*** INPUT Section Begins ***
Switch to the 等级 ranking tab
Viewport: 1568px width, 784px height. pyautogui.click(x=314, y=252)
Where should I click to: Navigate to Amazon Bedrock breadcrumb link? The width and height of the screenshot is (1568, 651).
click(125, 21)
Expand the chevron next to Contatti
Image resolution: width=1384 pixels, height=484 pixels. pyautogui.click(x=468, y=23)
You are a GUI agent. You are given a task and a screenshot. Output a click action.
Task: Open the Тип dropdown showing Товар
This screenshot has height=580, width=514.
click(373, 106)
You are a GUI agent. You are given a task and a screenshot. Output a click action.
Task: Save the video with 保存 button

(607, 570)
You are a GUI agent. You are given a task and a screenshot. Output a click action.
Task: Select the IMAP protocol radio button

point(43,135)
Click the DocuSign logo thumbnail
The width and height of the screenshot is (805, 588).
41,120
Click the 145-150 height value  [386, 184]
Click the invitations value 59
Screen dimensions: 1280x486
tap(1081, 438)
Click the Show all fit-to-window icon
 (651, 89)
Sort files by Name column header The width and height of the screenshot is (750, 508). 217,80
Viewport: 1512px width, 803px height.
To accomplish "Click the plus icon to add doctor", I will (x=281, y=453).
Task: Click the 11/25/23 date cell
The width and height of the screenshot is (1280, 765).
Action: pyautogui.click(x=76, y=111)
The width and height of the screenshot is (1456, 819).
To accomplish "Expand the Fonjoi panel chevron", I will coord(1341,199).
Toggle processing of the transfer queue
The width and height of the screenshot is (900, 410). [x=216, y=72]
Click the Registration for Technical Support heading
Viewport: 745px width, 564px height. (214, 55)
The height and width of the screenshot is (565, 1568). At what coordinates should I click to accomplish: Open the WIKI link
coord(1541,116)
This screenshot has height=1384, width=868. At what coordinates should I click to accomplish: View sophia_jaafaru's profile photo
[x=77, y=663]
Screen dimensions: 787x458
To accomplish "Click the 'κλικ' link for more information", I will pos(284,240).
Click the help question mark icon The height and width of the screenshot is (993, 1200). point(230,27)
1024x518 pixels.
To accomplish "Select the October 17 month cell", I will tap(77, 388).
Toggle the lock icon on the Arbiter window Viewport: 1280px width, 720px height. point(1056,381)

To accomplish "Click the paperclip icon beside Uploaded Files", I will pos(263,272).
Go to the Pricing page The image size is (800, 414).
*** INPUT Section Ends ***
(EXERCISE REQUIREMENTS):
Give back exactly the lines from the line containing "Toggle the lock" to the end of the entries, and no other lines.

(EXPECTED ANSWER):
Toggle the lock icon on the Arbiter window Viewport: 1280px width, 720px height. point(1056,381)

To accomplish "Click the paperclip icon beside Uploaded Files", I will pos(263,272).
Go to the Pricing page The image size is (800, 414).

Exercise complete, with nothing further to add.